Pozzo di Campo Saffa

Vera: In mattoni a forma di botte. Base: Quadrata con gli angoli smussati.

Industrie Saffa. Il palazzo prospiciente il Rio di Cannaregio sulla Fondamenta Savorgan o di San Giobbe descritto nella pianta dei fratelli Combatti (1846-1855), venne trasformato insieme con l’area verde retrostante, nel 1868, nella fabbrica per la tiratura della canna e per il rotondamento di margherite della Società Corinaldi, Sarfati e C.

La fabbrica nasceva, quindi, su una vasta ortaglia confinante con altri terreni di simile coltura, lontana dall’abitato. Il capannone, comprendente 8 fornelli dell’altezza di 5 metri, era addossato al muro confinante con il terreno adiacente. Tali fornelli, rivestiti da una cappa in cotto, trovano sfogo in un fumaiolo dell’altezza di tre metri. L’edificio sul Rio di Cannaregio fu trasformato a deposito delle materie prime e dei prodotti finiti, che così potevano essere facilmente caricati e scaricati. Al centro dell’area vi erano due fornaci, protette da cappe terminanti con un fumaiolo. Per l’essicazione della legna vennero costruite delle stufe, addossate alle fornaci in modo da utilizzarne, il calore. Il progetto dello stabilimento fu eseguito dall’ing. Fiandra, nel 1867.
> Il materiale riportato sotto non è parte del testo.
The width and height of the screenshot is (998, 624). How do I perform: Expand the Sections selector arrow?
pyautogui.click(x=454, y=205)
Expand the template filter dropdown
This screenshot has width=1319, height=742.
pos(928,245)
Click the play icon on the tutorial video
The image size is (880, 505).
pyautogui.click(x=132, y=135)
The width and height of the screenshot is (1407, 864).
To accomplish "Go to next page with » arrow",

Nel 1875 l’area della conteria fu occupata dalla ditta Baschiera per istituirvi una grossa fabbrica di fiammiferi. Fino a quell’epoca vi erano solamente due fabbriche di fiammiferi nel centro storico di Venezia; la più antica, aperta nel 1854, venne chiusa nel 1875. L’unica rimasta era quella chiusa nel 1875. L’unica rimasta era quella sita Cannaregio. Questa ben presto riuscì a sostenere la concorrenza delle più rinomate fabbriche nazionali ed estere. I suoi prodotti venivano esportati in tutta Italia, specialmente in Sicilia, e ancora in Turchia, Egitto, Russia, Austria, Ungheria, Grecia.

Fino al 1880, quando venne introdotta una macchina a vapore, la fabbricazione era condotta a mano. Si adoperavano due caloriferi a sistema per l’asciugamento dei fiammiferi, un fornello per essiccare, ingrassare e inzolferare i fuscelli, sei bacinelle per la tiratura dei cerini, sei macchine per la montatura dei fuscelli di legno, 5 molini per macinare le composizioni, due macchine per l’emulsione fosforica e altre macchine per ciascuna lavorazione.

Nel 1880 vi lavoravano 500 addetti (60 operai, 390 operaie, 50 ragazzi) di cui 150 lavoranti a domicilio. Nel 1887 aumentarono a 750.

All’inizio del ‘900 la fabbrica fu trasformata in società, con il nome di Saffa. Il vecchio stabilimento fu completamento trasformato e ampliato. La vasta ortaglia venne per la maggior parte occupata da un grosso edificio, in cui avvenivano le varie fasi della lavorazione, e da edifici minori adibiti a depositi e magazzini. Lo stabilimento era collegato al percorso acqueo mediante un sistema di carrelli viaggianti su binari che attraversavano l’intero corpo di fabbrica servendo tutti i reparti di produzione, i vari depositi e magazzini. Binari che ancora oggi esistono sia all’interno dell’area che sulla fondamenta.

L’attività di questo stabilimento cessò negli anni ’50, quando la fabbrica si trasferì a Marghera, nella nuova zona industriale del Comune di Venezia.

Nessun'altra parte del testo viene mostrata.